EHM: Could you give us one success story from anyone of your patients?
GM:
One of my favorite success stories is a dentist who has paroxysmal atrial fibrillation. There are certain autonomic imbalances that predispose someone to paroxysmal atrial fibrillation. His arrhythmia was interrupting his practice so frequently in the middle of procedures, which he would have to stop, lie down on the sofa in his office for awhile, then come back and return to his patient. Well, we gave him an ANSAR test and the machine detected an imbalance which was treated. As it turned out, by treating his autonomic imbalance, it lessened the frequency of his atrial fibrillation, made the duration shorter and made the rate slower. Yes, he still had some paroxysms of autonomic function, but they did not stop him from working anymore, so he could actually function and make income based on the therapy from the ANSAR machine.

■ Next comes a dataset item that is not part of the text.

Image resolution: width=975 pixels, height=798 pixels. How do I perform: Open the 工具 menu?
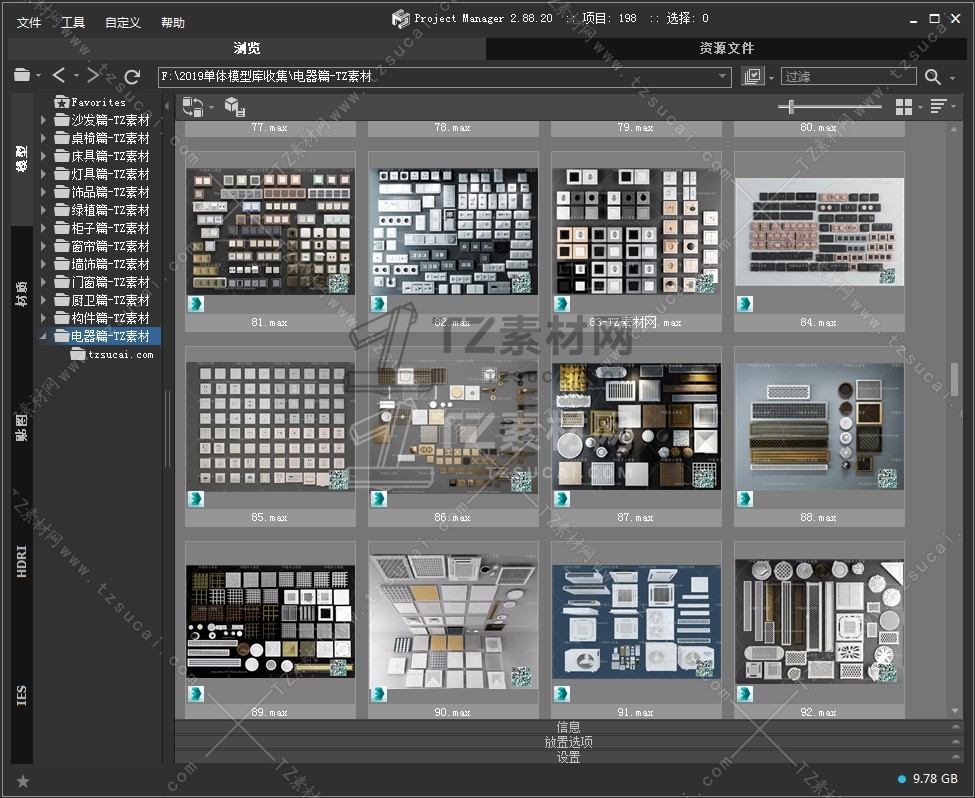pyautogui.click(x=73, y=23)
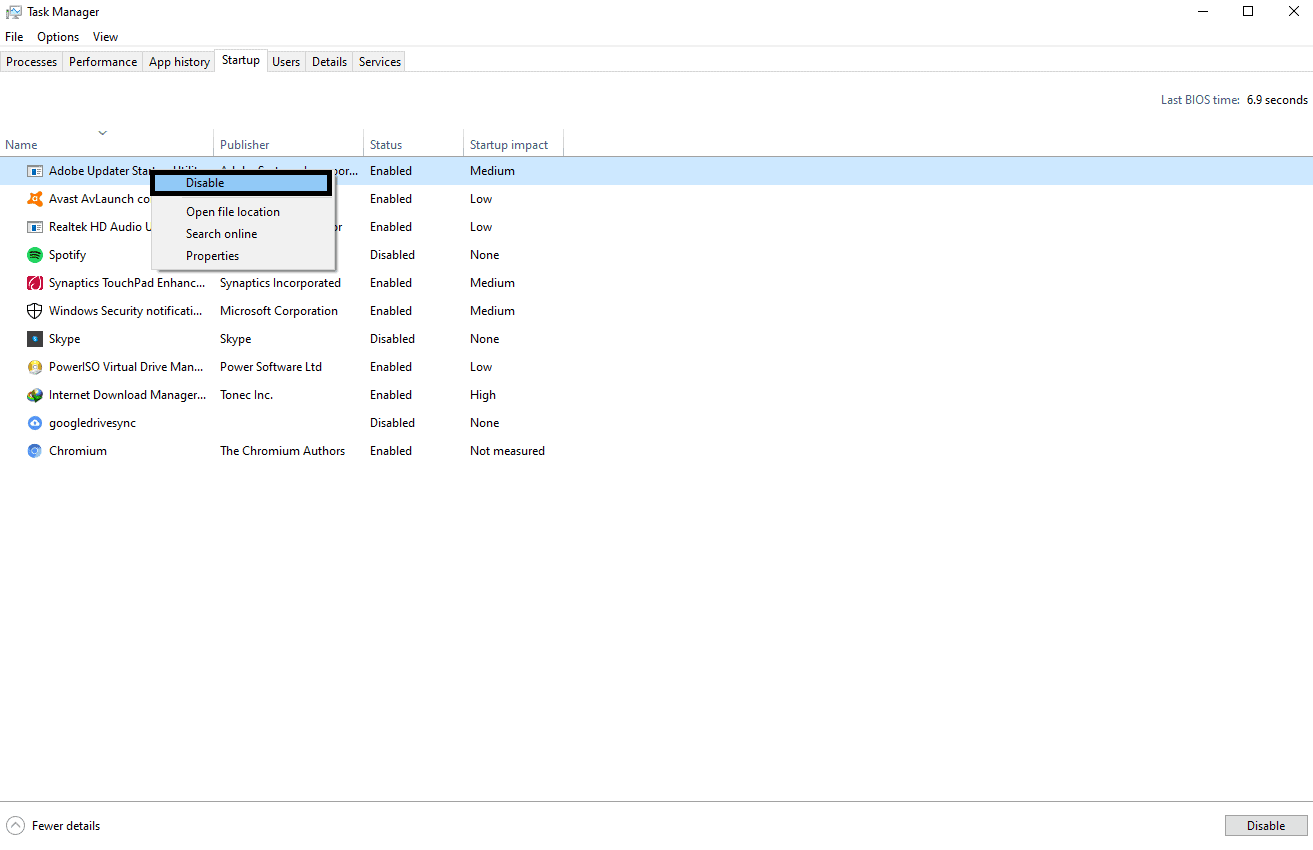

EHM: ANSAR prints out a report with interpretation when the 15-minute test is over, so as far as the interpretation, how has that helped you, and is that interpretation page useful, and is it as accurate as you want?
GM:
Yes, that is what makes this so easy. There are two main advantages to the ANSAR. First, it is simple and easy to administer by a technician. Patients simply sit for 10½ minutes and stand for five while doing some simple breathing exercises. Secondly, interpretation is automated. Again, ANSAR is the only ANS monitor that can provide independent, simultaneous measures of parasympathetic and sympathetic activity so we can see how they are functioning together. For example, are the parasympathetics high or are the sympathetic too low? This may sound like the same thing, but in the case of the former, anti-depressants may be indicated depending on patient history, and in the case of a latter vasopressor may be indicated, again depending on history. So you see, ANSAR testing illuminates the activity of both the parasympathetic and sympathetic branches in a way that can better specify proper therapy for the individual patient.

Gary L. Murray , MD, is a board-certified cardiologist who has practiced in Memphis for more than 21 years, and a graduate of Rhodes College and Tulane University Medical School. Dr. Murray was the first nuclear cardiologist in Memphis, and the first Cardiologist in Memphis to perform peripheral angioplasty and stenting.